● The records
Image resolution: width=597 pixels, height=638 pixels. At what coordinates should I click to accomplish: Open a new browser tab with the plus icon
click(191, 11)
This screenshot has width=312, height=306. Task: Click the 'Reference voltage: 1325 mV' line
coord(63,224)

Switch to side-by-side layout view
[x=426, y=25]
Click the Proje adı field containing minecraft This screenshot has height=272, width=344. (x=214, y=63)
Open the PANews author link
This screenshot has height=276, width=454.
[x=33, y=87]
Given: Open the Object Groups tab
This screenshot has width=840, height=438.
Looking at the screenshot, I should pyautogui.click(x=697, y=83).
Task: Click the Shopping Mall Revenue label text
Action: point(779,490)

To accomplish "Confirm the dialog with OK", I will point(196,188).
==
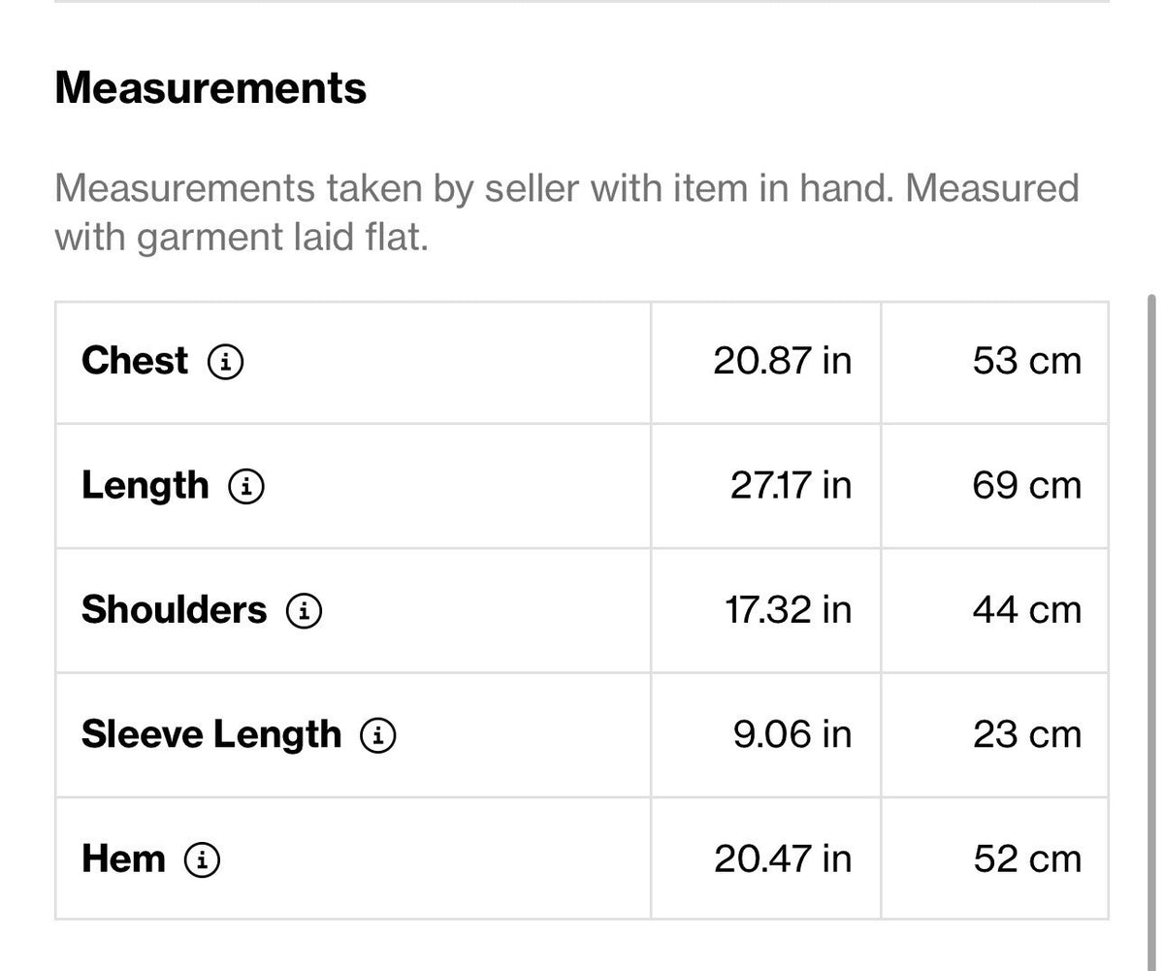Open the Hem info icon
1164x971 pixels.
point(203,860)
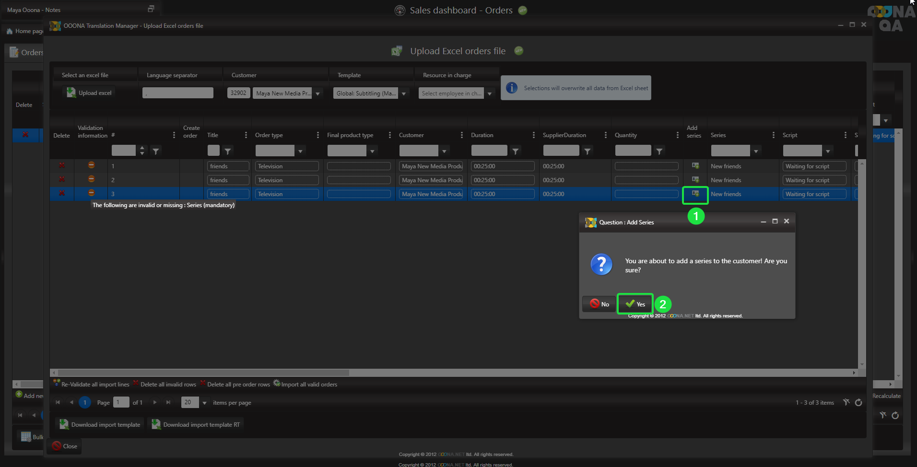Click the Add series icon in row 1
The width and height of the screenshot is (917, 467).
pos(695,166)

● Assignment
In the data above, find the line that contains "Switch to side-by-side layout view" and the line that contains "Given: Open the Object Groups tab". Repeat exactly those lines and every line between them, and only those.

● Answer section
Switch to side-by-side layout view
[x=426, y=25]
Click the Proje adı field containing minecraft This screenshot has height=272, width=344. (x=214, y=63)
Open the PANews author link
This screenshot has height=276, width=454.
[x=33, y=87]
Given: Open the Object Groups tab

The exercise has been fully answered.